— Description of the task —
All lines in the material below that hold "computer" should be found and copied.

━━━━━ Given records

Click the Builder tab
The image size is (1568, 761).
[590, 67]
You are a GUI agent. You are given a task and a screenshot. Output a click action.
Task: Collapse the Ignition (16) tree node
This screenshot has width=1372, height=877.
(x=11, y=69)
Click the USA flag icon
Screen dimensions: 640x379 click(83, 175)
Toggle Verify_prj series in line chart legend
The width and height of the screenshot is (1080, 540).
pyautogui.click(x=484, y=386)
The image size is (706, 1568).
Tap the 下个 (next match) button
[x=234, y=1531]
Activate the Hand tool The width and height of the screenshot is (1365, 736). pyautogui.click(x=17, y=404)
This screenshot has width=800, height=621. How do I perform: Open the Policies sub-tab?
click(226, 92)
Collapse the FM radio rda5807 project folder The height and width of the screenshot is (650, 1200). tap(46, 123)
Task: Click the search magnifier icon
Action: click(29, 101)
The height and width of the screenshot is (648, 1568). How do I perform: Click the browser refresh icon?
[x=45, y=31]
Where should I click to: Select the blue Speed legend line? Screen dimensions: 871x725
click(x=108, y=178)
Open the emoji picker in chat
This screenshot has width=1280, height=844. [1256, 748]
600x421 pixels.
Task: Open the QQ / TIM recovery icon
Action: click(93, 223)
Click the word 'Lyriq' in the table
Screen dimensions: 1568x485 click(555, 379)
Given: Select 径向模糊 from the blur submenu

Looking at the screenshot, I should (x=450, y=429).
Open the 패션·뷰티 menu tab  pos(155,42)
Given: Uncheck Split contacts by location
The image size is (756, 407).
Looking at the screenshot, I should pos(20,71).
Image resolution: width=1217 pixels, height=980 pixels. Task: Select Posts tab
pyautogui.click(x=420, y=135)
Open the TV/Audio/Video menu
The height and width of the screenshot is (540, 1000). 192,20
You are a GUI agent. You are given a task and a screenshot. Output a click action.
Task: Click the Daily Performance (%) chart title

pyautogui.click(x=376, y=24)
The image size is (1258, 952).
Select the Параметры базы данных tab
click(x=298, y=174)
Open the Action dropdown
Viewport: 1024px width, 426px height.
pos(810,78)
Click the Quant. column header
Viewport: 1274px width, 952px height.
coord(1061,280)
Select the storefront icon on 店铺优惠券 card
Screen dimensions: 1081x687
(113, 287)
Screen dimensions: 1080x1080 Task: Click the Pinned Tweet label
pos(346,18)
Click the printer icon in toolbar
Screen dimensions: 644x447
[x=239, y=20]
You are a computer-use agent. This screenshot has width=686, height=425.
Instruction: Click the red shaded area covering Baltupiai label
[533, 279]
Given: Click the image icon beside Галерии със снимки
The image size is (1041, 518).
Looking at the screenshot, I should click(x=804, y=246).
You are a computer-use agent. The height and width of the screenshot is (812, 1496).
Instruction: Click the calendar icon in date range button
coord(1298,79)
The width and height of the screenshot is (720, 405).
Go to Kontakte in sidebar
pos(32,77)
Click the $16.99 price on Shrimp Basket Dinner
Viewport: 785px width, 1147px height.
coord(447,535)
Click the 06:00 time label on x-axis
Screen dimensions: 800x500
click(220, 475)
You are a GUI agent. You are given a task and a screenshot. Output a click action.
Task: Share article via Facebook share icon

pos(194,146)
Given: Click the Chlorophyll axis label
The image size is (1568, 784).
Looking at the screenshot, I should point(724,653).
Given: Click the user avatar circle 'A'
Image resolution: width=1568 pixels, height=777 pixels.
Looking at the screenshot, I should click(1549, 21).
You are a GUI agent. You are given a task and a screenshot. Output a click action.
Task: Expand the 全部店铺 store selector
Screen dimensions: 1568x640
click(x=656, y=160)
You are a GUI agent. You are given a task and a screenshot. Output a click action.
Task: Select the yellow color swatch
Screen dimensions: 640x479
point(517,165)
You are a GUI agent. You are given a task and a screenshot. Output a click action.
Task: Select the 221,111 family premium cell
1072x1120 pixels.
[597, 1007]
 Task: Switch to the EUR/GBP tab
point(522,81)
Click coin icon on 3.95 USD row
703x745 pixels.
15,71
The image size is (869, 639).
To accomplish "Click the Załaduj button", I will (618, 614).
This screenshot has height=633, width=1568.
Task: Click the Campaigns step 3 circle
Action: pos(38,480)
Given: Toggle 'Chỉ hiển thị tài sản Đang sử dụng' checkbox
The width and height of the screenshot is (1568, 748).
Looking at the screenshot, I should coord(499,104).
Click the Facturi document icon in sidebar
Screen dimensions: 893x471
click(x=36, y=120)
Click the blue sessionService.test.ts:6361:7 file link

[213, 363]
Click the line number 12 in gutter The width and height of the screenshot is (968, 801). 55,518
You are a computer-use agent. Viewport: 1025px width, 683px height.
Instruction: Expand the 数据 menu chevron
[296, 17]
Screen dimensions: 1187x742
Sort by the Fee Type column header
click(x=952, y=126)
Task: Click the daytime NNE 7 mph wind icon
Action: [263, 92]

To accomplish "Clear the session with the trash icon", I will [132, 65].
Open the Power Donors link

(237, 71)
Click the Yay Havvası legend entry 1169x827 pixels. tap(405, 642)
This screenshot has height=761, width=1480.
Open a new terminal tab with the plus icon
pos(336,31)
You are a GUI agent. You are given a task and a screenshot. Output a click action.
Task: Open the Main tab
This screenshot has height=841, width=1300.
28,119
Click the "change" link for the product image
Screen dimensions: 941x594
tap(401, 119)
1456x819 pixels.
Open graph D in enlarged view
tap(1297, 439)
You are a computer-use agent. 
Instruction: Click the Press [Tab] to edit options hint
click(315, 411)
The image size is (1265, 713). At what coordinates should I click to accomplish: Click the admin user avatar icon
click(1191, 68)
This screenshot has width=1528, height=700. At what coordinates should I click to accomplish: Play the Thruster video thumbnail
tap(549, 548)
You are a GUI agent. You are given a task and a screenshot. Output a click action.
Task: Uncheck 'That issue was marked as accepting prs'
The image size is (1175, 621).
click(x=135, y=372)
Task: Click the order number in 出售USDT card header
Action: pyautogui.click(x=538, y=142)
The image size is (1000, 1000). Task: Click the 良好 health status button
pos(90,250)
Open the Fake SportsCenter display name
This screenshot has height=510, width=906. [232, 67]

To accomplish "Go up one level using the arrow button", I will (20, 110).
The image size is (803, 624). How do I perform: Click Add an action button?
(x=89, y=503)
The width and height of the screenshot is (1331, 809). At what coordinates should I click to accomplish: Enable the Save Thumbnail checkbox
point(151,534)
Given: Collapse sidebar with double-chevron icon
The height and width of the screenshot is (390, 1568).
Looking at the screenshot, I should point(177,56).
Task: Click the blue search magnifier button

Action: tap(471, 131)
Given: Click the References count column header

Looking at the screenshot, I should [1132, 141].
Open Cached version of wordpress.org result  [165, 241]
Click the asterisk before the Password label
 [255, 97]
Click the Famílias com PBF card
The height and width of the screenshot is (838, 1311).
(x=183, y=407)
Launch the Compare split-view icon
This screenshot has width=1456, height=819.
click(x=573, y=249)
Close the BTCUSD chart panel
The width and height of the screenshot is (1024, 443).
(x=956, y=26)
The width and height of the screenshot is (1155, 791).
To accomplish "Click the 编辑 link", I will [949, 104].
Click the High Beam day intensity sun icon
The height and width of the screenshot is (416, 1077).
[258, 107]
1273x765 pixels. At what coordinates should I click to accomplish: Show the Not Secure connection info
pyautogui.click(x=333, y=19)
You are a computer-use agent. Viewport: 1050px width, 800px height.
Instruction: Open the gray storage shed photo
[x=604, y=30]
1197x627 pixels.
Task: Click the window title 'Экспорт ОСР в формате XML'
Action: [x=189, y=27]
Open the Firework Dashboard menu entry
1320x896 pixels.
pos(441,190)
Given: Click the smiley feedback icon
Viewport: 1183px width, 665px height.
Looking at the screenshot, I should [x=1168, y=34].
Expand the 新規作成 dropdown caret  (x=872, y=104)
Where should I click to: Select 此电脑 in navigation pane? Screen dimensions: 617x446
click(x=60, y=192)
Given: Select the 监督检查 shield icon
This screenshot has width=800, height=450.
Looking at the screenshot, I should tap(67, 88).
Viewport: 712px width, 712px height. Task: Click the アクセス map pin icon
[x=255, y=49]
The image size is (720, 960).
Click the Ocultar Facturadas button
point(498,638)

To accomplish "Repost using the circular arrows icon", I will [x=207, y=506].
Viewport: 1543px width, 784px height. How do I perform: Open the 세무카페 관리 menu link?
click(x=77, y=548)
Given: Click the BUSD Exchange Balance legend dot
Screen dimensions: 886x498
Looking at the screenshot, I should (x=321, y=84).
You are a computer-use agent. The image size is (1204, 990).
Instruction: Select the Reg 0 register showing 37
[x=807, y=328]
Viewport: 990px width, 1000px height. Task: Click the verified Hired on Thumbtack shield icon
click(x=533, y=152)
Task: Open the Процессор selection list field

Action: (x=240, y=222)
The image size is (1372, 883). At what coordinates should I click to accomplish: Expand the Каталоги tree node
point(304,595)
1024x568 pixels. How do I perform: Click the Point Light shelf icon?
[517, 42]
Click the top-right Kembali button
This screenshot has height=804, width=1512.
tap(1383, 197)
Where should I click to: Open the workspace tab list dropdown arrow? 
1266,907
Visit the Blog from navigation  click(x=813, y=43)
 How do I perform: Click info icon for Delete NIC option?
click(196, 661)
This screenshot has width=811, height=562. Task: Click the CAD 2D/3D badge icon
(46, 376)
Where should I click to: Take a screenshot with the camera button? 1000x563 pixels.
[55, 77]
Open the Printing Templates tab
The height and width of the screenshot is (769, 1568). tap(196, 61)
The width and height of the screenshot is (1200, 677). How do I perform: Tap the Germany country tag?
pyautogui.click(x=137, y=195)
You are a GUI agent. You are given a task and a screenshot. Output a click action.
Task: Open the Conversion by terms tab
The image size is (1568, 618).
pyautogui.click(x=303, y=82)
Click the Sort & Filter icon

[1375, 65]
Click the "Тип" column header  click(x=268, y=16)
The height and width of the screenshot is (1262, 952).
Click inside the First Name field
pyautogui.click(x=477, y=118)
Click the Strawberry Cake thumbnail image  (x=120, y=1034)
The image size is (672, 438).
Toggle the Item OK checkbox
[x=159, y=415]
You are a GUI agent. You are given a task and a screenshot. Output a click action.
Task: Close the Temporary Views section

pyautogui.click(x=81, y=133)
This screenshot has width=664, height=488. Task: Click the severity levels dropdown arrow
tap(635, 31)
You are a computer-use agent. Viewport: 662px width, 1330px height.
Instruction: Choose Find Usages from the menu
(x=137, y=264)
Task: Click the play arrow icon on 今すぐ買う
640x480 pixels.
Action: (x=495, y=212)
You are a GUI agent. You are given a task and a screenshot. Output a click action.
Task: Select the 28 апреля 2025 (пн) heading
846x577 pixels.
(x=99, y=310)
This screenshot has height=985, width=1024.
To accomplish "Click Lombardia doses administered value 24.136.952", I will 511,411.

━━━━━━━━━━

— Response area —
You are a computer-use agent. This screenshot has width=686, height=425.
You are a computer-use agent. The height and width of the screenshot is (812, 1496).
You are a computer-use agent. Viewport: 1025px width, 683px height.
You are a computer-use agent. 
You are a computer-use agent. Viewport: 1050px width, 800px height.
You are a computer-use agent. The image size is (1204, 990).
You are a computer-use agent. Viewport: 662px width, 1330px height.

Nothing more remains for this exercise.